Menurut Khozin, putusan MK tersebut bertolak belakang dengan putusan sebelumnya, yakni Putusan MK Nomor 55/PUU-XVII/2019, yang justru memberikan enam opsi model keserentakan pemilu kepada pembentuk undang-undang (UU).
Dalam keterangannya, Anggota Komisi II DPR RI, Muhammad Khozin, menyatakan bahwa Mahkamah Konstitusi telah bertindak di luar kewenangannya dengan memutuskan model keserentakan pemilu.
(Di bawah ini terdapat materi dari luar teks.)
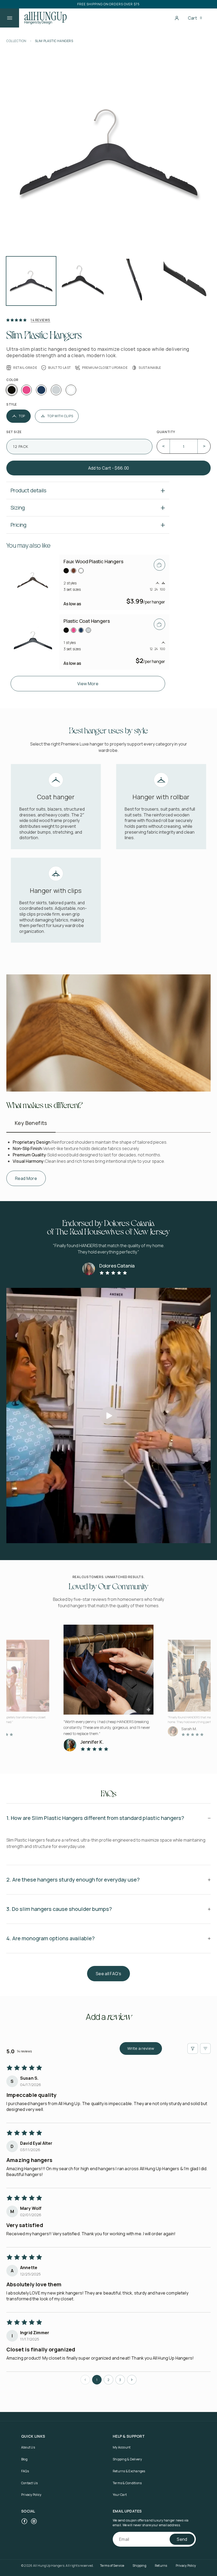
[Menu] (9, 18)
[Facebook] (24, 2521)
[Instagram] (34, 2521)
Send (182, 2539)
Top (22, 416)
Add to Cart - (108, 468)
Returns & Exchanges (129, 2471)
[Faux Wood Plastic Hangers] (32, 582)
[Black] (11, 390)
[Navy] (41, 390)
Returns (161, 2566)
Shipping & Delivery (127, 2459)
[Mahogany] (73, 570)
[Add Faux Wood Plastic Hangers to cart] (159, 564)
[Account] (176, 18)
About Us (28, 2447)
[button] (201, 18)
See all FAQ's (108, 1974)
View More (87, 684)
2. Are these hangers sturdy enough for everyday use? (73, 1879)
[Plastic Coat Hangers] (32, 642)
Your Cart (120, 2494)
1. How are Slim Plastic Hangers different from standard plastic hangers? (95, 1817)
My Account (121, 2447)
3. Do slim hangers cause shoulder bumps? (59, 1908)
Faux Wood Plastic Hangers (93, 561)
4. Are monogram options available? (50, 1938)
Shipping (139, 2566)
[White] (71, 390)
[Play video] (108, 1415)
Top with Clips (60, 416)
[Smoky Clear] (56, 390)
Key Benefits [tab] (31, 1123)
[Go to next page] (132, 2379)
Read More (26, 1179)
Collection (16, 41)
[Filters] (192, 2048)
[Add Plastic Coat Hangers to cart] (159, 624)
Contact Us (29, 2483)
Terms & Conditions (127, 2483)
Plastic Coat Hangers (87, 621)
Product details (28, 490)
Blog (24, 2459)
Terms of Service (112, 2566)
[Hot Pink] (26, 390)
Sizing (18, 507)
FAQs (25, 2471)
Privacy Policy (31, 2494)
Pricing (18, 524)
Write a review (140, 2048)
Ia menilai MK tidak konsisten dengan putusan sebelumnya.
“Putusan 55 cukup jelas. MK dalam pertimbangan hukumnya menyadari bahwa urusan model keserentakan bukan domain MK, tapi sekarang justru MK menentukan model keserentakan,” tegas Khozin dalam keterangannya di Jakarta, Jumat (28/6/2025).
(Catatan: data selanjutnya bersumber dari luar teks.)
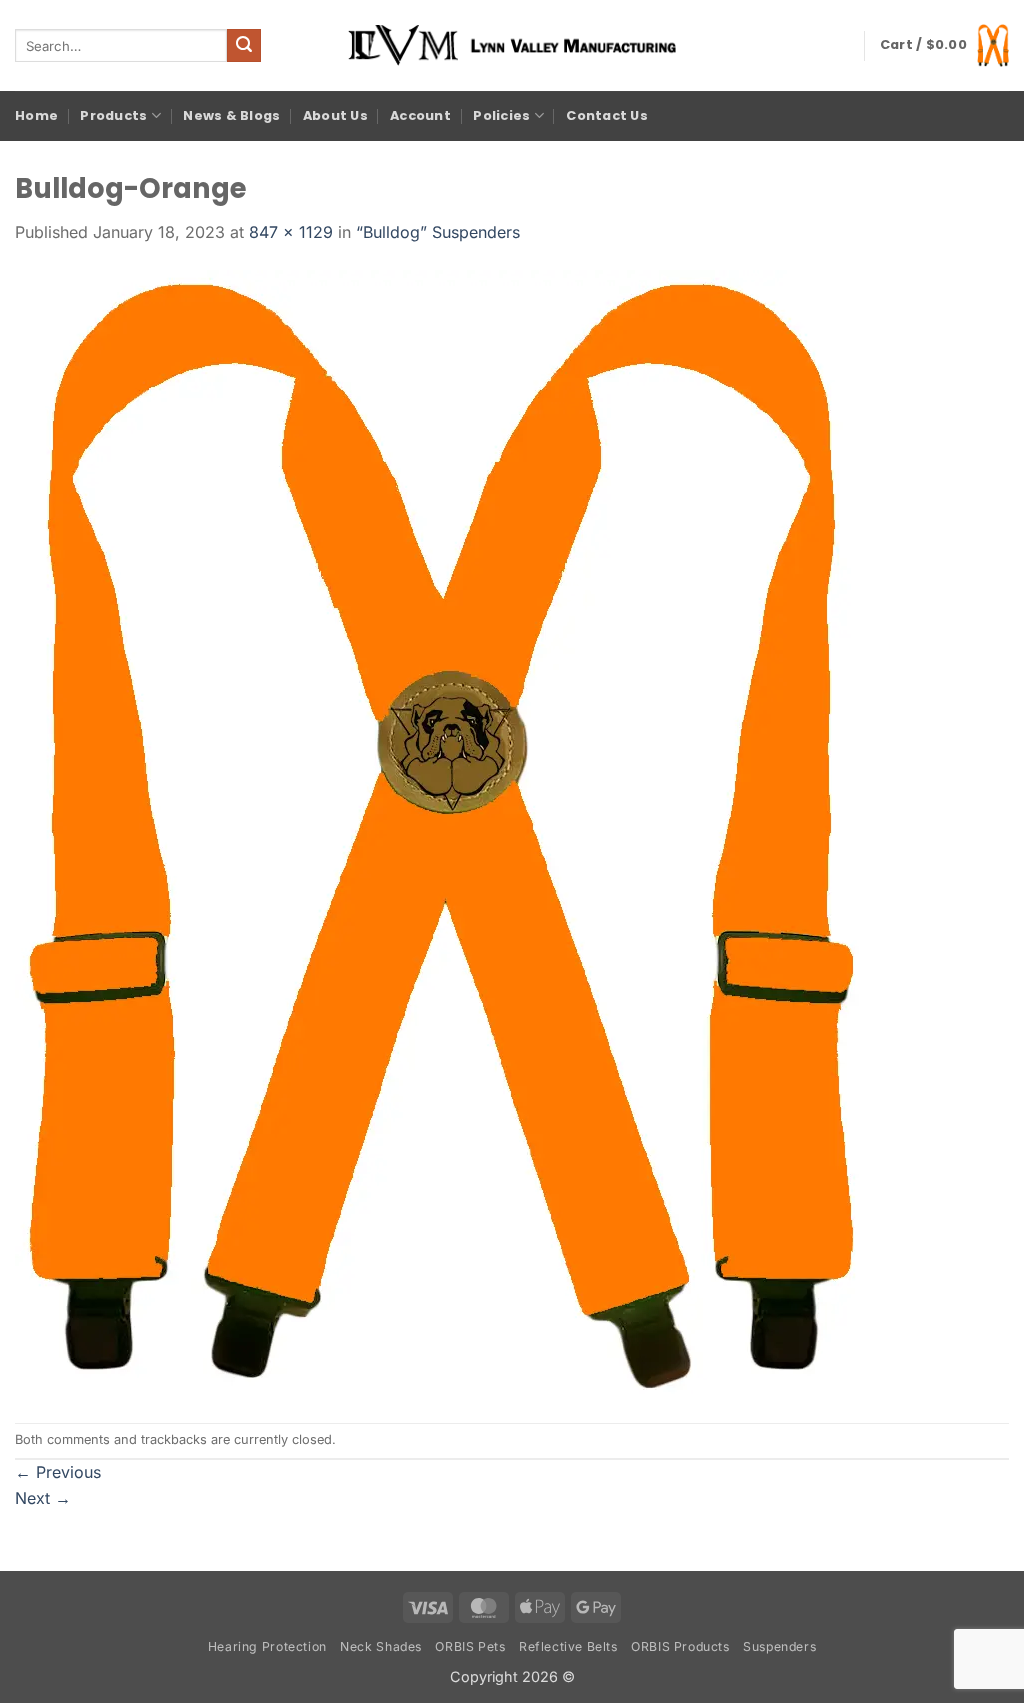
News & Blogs (231, 115)
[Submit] (244, 46)
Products (113, 115)
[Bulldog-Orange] (438, 832)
Ia menegaskan bahwa domain penentuan model keserentakan pemilu semestinya tetap berada di tangan pembentuk UU, yakni DPR dan Presiden, bukan ditentukan secara sepihak oleh lembaga yudisial.
“UU Pemilu belum diubah pasca Putusan 55/PUU-XVII/2019 tidak lantas menjadi alasan bagi MK untuk ‘lompat pagar’ atas kewenangan DPR,” ujarnya.
Khozin menyayangkan keputusan MK yang dianggap tidak konsisten dan hanya melihat persoalan dari satu sudut pandang semata. Ia menilai keputusan ini berpotensi menimbulkan dampak serius terhadap konstitusionalitas lembaga pembentuk UU, teknis pelaksanaan pemilu, hingga legitimasi penyelenggaraannya.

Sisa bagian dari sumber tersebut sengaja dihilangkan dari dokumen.